> Task instructions:
Copy the following lines verbatim, all of them.

(Data for locating visible targets)
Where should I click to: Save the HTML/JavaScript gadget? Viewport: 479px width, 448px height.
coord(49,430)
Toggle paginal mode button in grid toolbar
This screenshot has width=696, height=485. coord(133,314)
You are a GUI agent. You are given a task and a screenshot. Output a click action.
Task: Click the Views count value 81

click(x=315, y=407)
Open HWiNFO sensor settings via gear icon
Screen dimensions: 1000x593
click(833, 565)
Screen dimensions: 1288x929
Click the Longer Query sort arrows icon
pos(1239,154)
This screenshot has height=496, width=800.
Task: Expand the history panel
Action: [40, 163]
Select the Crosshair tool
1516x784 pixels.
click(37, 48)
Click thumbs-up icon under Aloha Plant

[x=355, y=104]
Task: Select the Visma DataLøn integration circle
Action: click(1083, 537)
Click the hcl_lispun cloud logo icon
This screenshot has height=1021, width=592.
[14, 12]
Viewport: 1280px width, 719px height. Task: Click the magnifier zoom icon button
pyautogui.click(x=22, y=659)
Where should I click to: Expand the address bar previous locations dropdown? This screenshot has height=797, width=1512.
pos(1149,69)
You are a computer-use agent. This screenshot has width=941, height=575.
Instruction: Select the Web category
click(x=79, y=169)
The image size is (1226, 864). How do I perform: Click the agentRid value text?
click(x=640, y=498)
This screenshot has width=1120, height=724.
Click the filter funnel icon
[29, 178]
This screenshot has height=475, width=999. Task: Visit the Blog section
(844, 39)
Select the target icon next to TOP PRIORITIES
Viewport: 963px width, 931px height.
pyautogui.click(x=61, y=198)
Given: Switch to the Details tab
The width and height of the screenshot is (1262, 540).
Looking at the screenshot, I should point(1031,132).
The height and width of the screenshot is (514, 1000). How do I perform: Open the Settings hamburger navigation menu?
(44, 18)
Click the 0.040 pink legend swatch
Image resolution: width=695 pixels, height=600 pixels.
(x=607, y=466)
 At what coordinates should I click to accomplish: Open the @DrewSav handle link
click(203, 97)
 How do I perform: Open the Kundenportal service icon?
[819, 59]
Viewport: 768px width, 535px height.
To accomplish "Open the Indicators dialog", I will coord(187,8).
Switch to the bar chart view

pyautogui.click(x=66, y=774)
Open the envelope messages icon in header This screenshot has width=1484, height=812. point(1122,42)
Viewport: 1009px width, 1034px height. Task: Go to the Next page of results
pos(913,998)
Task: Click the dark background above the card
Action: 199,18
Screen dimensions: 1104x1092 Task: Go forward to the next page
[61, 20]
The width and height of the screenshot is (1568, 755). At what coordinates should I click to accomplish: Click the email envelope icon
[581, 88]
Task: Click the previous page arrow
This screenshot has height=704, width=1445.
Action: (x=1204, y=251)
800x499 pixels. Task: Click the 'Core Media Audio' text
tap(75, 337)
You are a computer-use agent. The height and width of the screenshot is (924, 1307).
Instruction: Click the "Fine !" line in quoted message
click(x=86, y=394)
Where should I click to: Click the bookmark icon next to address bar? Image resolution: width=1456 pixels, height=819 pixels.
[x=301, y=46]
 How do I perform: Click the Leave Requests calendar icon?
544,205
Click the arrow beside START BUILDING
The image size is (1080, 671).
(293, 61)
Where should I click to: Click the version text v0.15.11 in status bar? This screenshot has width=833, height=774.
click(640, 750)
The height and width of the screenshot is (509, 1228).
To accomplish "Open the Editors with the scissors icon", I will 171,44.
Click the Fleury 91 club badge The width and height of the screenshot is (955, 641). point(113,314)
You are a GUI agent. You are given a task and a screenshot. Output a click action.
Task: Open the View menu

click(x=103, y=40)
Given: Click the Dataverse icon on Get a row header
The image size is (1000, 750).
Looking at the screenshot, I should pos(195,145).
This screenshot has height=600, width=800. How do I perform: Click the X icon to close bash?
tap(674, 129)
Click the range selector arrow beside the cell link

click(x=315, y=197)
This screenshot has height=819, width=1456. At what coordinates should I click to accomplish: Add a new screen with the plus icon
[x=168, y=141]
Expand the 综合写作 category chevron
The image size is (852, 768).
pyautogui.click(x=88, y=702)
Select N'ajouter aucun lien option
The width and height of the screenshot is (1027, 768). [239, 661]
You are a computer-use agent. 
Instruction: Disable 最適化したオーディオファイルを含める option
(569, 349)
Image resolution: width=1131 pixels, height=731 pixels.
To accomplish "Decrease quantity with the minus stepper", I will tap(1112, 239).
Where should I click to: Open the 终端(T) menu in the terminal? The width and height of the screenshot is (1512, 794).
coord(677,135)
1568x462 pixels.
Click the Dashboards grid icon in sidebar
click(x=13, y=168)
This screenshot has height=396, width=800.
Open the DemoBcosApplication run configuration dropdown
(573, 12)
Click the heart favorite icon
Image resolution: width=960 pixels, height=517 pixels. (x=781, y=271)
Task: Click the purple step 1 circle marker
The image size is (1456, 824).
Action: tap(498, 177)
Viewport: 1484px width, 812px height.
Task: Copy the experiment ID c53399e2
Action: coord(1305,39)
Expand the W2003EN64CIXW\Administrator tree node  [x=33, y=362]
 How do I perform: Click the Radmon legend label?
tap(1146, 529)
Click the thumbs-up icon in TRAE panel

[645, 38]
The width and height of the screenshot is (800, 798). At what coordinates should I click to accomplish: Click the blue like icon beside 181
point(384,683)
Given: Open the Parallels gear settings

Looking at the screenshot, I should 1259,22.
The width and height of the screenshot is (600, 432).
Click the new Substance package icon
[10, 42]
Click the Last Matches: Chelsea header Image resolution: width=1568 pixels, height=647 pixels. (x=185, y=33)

> Answer to the problem:
Where should I click to: Save the HTML/JavaScript gadget? Viewport: 479px width, 448px height.
coord(49,430)
Toggle paginal mode button in grid toolbar
This screenshot has width=696, height=485. coord(133,314)
You are a GUI agent. You are given a task and a screenshot. Output a click action.
Task: Click the Views count value 81

click(x=315, y=407)
Open HWiNFO sensor settings via gear icon
Screen dimensions: 1000x593
click(833, 565)
Screen dimensions: 1288x929
Click the Longer Query sort arrows icon
pos(1239,154)
This screenshot has height=496, width=800.
Task: Expand the history panel
Action: [40, 163]
Select the Crosshair tool
1516x784 pixels.
click(37, 48)
Click thumbs-up icon under Aloha Plant

[x=355, y=104]
Task: Select the Visma DataLøn integration circle
Action: click(1083, 537)
Click the hcl_lispun cloud logo icon
This screenshot has height=1021, width=592.
[14, 12]
Viewport: 1280px width, 719px height. Task: Click the magnifier zoom icon button
pyautogui.click(x=22, y=659)
Where should I click to: Expand the address bar previous locations dropdown? This screenshot has height=797, width=1512.
pos(1149,69)
You are a computer-use agent. This screenshot has width=941, height=575.
Instruction: Select the Web category
click(x=79, y=169)
The image size is (1226, 864). How do I perform: Click the agentRid value text?
click(x=640, y=498)
This screenshot has width=1120, height=724.
Click the filter funnel icon
[29, 178]
This screenshot has height=475, width=999. Task: Visit the Blog section
(844, 39)
Select the target icon next to TOP PRIORITIES
Viewport: 963px width, 931px height.
pyautogui.click(x=61, y=198)
Given: Switch to the Details tab
The width and height of the screenshot is (1262, 540).
Looking at the screenshot, I should point(1031,132).
The height and width of the screenshot is (514, 1000). How do I perform: Open the Settings hamburger navigation menu?
(44, 18)
Click the 0.040 pink legend swatch
Image resolution: width=695 pixels, height=600 pixels.
(x=607, y=466)
 At what coordinates should I click to accomplish: Open the @DrewSav handle link
click(203, 97)
 How do I perform: Open the Kundenportal service icon?
[819, 59]
Viewport: 768px width, 535px height.
To accomplish "Open the Indicators dialog", I will coord(187,8).
Switch to the bar chart view

pyautogui.click(x=66, y=774)
Open the envelope messages icon in header This screenshot has width=1484, height=812. point(1122,42)
Viewport: 1009px width, 1034px height. Task: Go to the Next page of results
pos(913,998)
Task: Click the dark background above the card
Action: 199,18
Screen dimensions: 1104x1092 Task: Go forward to the next page
[61, 20]
The width and height of the screenshot is (1568, 755). At what coordinates should I click to accomplish: Click the email envelope icon
[581, 88]
Task: Click the previous page arrow
This screenshot has height=704, width=1445.
Action: (x=1204, y=251)
800x499 pixels. Task: Click the 'Core Media Audio' text
tap(75, 337)
You are a computer-use agent. The height and width of the screenshot is (924, 1307).
Instruction: Click the "Fine !" line in quoted message
click(x=86, y=394)
Where should I click to: Click the bookmark icon next to address bar? Image resolution: width=1456 pixels, height=819 pixels.
[x=301, y=46]
 How do I perform: Click the Leave Requests calendar icon?
544,205
Click the arrow beside START BUILDING
The image size is (1080, 671).
(293, 61)
Where should I click to: Click the version text v0.15.11 in status bar? This screenshot has width=833, height=774.
click(640, 750)
The height and width of the screenshot is (509, 1228).
To accomplish "Open the Editors with the scissors icon", I will 171,44.
Click the Fleury 91 club badge The width and height of the screenshot is (955, 641). point(113,314)
You are a GUI agent. You are given a task and a screenshot. Output a click action.
Task: Open the View menu

click(x=103, y=40)
Given: Click the Dataverse icon on Get a row header
The image size is (1000, 750).
Looking at the screenshot, I should pos(195,145).
This screenshot has height=600, width=800. How do I perform: Click the X icon to close bash?
tap(674, 129)
Click the range selector arrow beside the cell link

click(x=315, y=197)
This screenshot has height=819, width=1456. At what coordinates should I click to accomplish: Add a new screen with the plus icon
[x=168, y=141]
Expand the 综合写作 category chevron
The image size is (852, 768).
pyautogui.click(x=88, y=702)
Select N'ajouter aucun lien option
The width and height of the screenshot is (1027, 768). [239, 661]
You are a computer-use agent. 
Instruction: Disable 最適化したオーディオファイルを含める option
(569, 349)
Image resolution: width=1131 pixels, height=731 pixels.
To accomplish "Decrease quantity with the minus stepper", I will tap(1112, 239).
Where should I click to: Open the 终端(T) menu in the terminal? The width and height of the screenshot is (1512, 794).
coord(677,135)
1568x462 pixels.
Click the Dashboards grid icon in sidebar
click(x=13, y=168)
This screenshot has height=396, width=800.
Open the DemoBcosApplication run configuration dropdown
(573, 12)
Click the heart favorite icon
Image resolution: width=960 pixels, height=517 pixels. (x=781, y=271)
Task: Click the purple step 1 circle marker
The image size is (1456, 824).
Action: tap(498, 177)
Viewport: 1484px width, 812px height.
Task: Copy the experiment ID c53399e2
Action: coord(1305,39)
Expand the W2003EN64CIXW\Administrator tree node  [x=33, y=362]
 How do I perform: Click the Radmon legend label?
tap(1146, 529)
Click the thumbs-up icon in TRAE panel

[645, 38]
The width and height of the screenshot is (800, 798). At what coordinates should I click to accomplish: Click the blue like icon beside 181
point(384,683)
Given: Open the Parallels gear settings

Looking at the screenshot, I should 1259,22.
The width and height of the screenshot is (600, 432).
Click the new Substance package icon
[10, 42]
Click the Last Matches: Chelsea header Image resolution: width=1568 pixels, height=647 pixels. (x=185, y=33)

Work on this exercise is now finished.